A ZIMBABWEAN-born Toronto mum-of-two broke down in tears on Monday as she paid tribute to authorities who made possible the safe return of her two children after they were “kidnapped” by relatives back home.

Beatra Muzabazi - divorced - thanked Canadian and Zimbabwean authorities for the return of her angels Shane, 5, and his sister Renee, 7.

Tears tricked down her face as she spoke into a cluster of microphones, with cameras rolling from all ends at a news conference.

“Thank you very much for everything, you made it possible for me to be with my children for Christmas,” said an emotional Muzabazi.

The National Post of Canada reports that Muzabazi’s anguish got the attention of authorities in Sept when she called police with concerns that her children - who had been in Zimbabwe since April for summer holidays with extended family - would not be allowed to return.

The Canadian-born kids had previously made several similar visits to Zimbabwe without incident, said Const. Shari Nevills, of 22 Division’s Family Violence Unit.

“I don’t think Muzabazi thought for a minute that this would happen,” Nevills said.

The children were said to have been placed in a Zimbabwean boarding school and denied to return by family members. It was not clear why this happened.

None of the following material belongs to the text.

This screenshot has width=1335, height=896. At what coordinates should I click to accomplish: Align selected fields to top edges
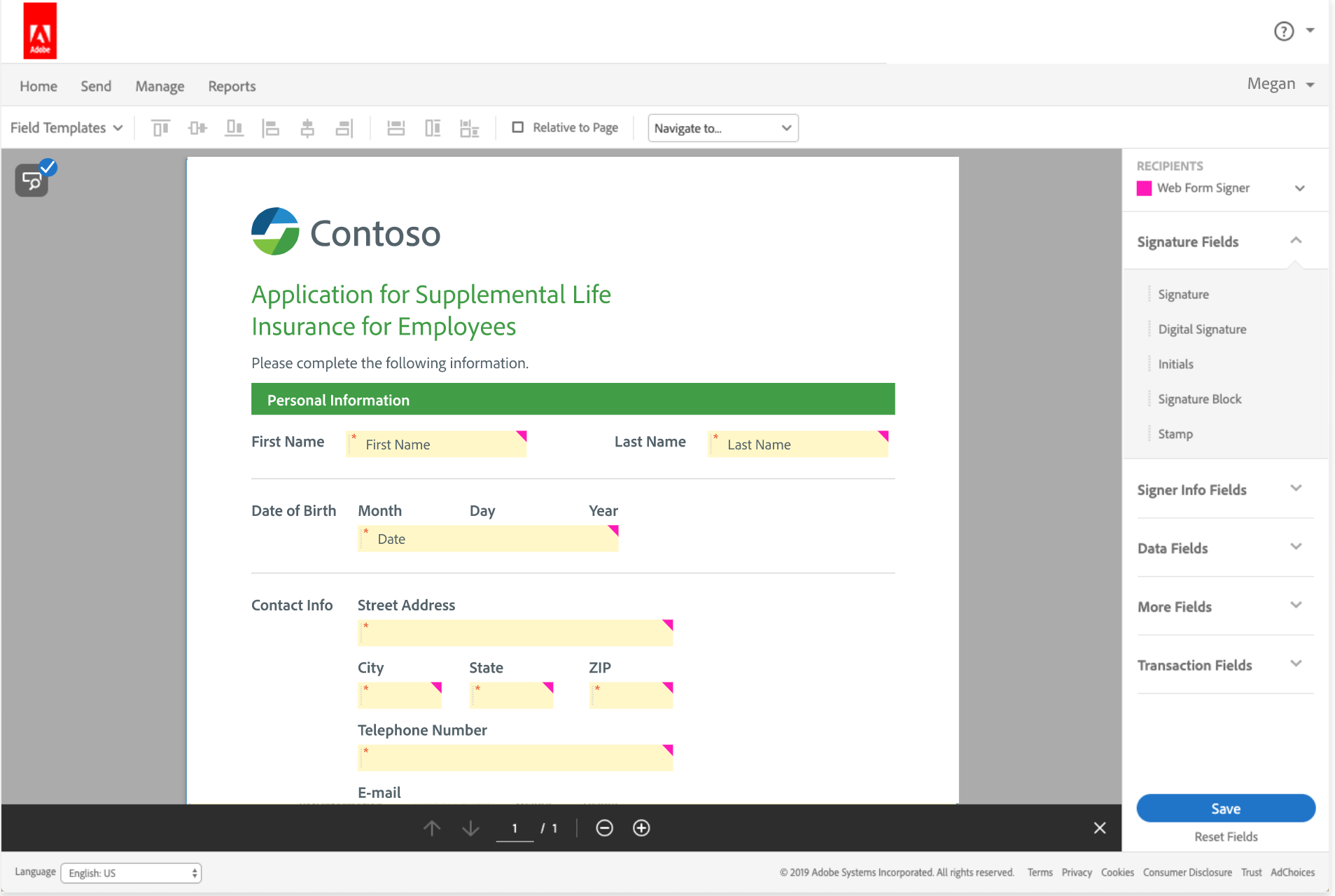pos(160,127)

Upon being told by Muzabazi of her anguish and the children’s ordeal, Canadian police notified various local authorities, including Zimbabwean officials seeking the safe return of the youngsters.

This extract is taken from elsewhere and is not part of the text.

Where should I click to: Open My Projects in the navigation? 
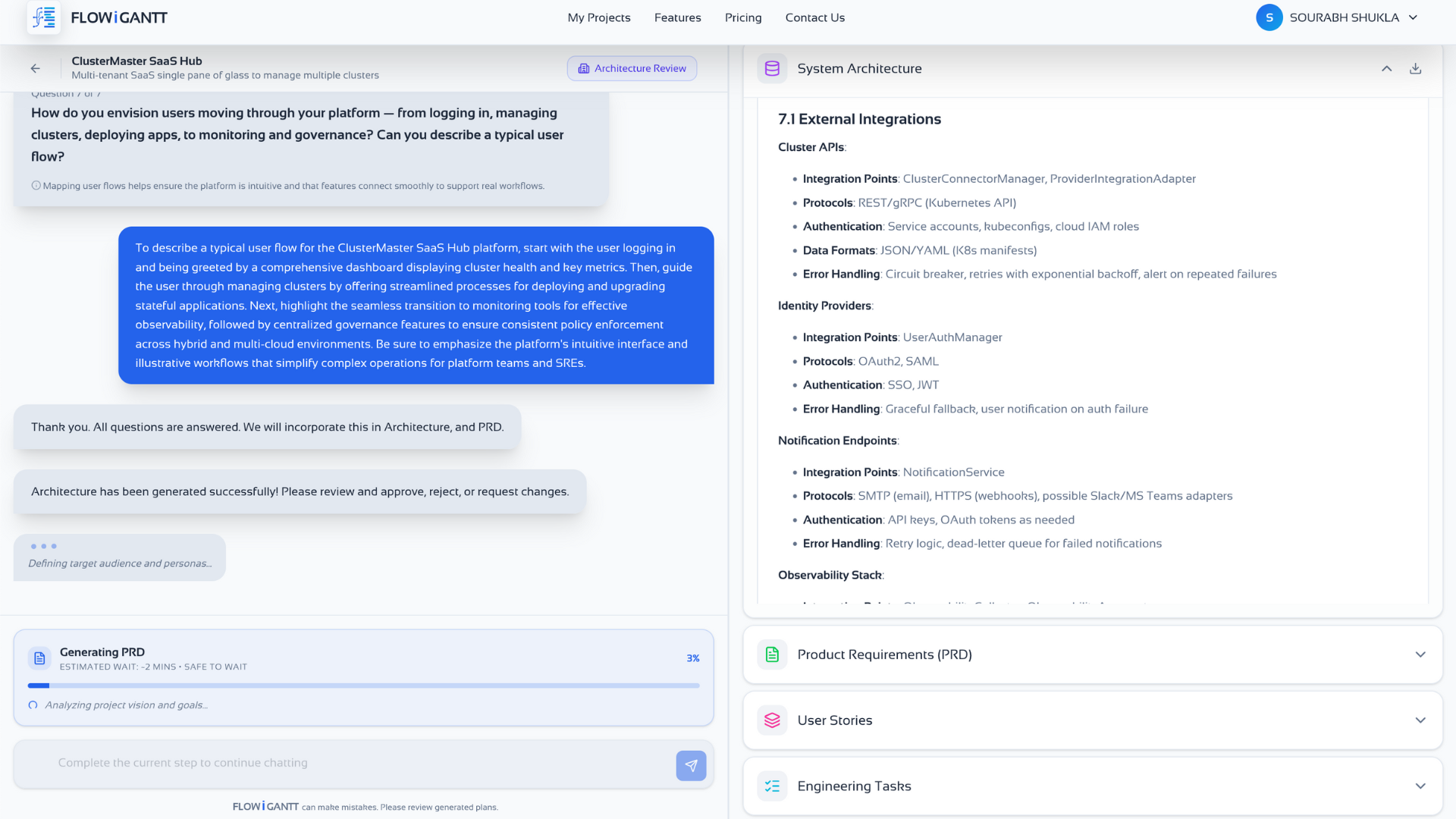[598, 17]
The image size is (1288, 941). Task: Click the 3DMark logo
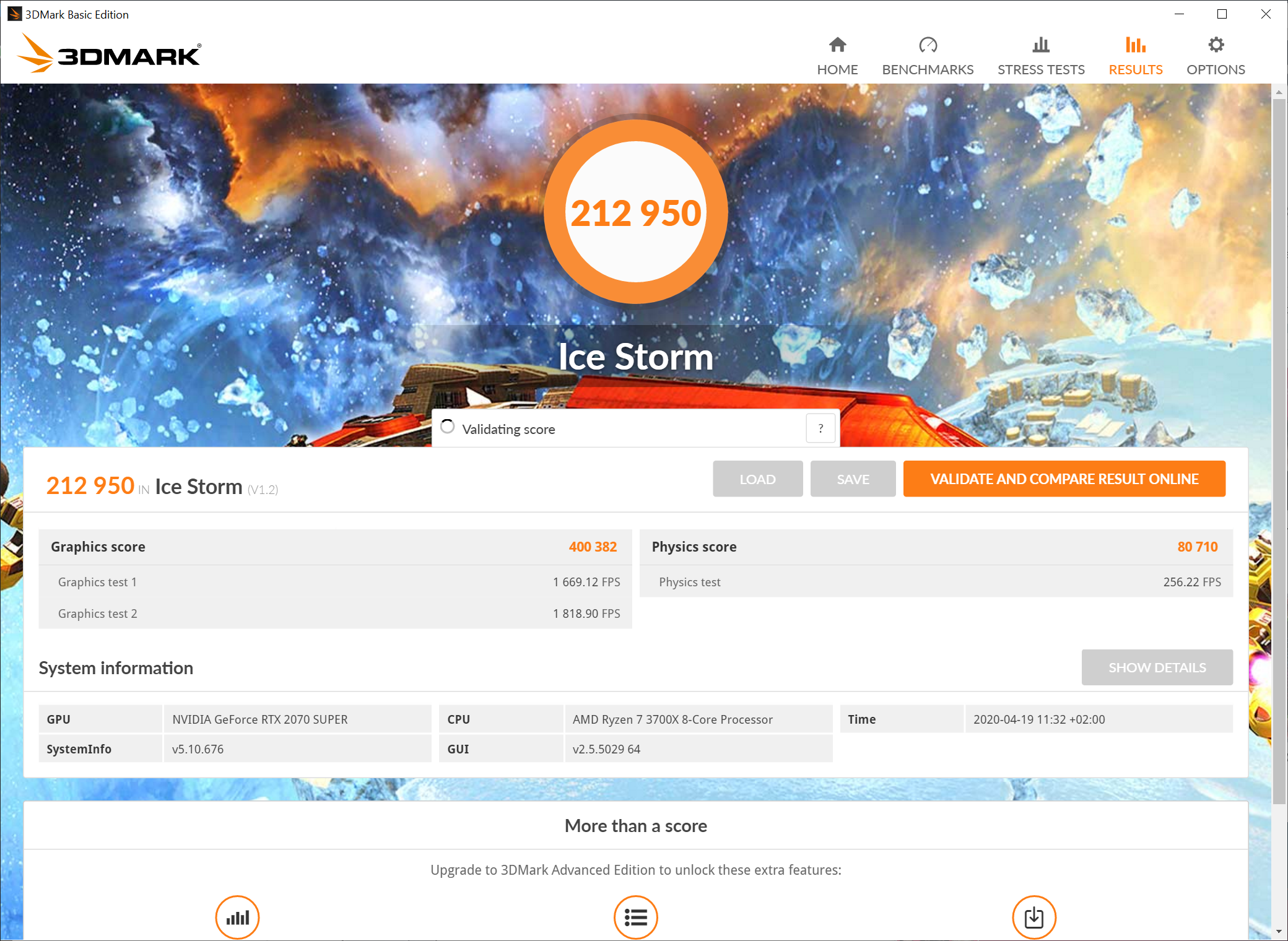[x=110, y=54]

Authorities would not say whether the captors were relatives of the children's mother or father.

Foreign Affairs, the Royal Canadian Mounted Police National Missing Children Services and Interpol were some of those involved, along with authorities in the southern African nation, Canadian press said.

The search was entangled in diplomatic bureaucracy, Const. Nevills, adding that at some point she “really didn’t think [the kids] were coming home.”

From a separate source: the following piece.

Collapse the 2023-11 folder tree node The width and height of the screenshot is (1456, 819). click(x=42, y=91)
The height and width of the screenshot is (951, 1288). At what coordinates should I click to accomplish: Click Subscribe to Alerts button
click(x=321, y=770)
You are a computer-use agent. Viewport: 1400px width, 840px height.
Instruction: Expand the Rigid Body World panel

“There were a lot of hiccups along the way,” she said. Despite that, she did make reference to the high level of co-operation with the Zimbabwean government and local authorities.

But after four months of that co-operation in December, news came in that the “kidnapers” had dropped off the children at the Canadian Embassy in Harare.

With the motherly instinct, Muzabazi took the next flight to Zimbabwe. Police paid for her return trip.

As quickly as she had arrived, she took custody of her little angels and left, touching down back in Canada last Thursday.

Shane and Renne were finally home after nearly eight months of “captivity.”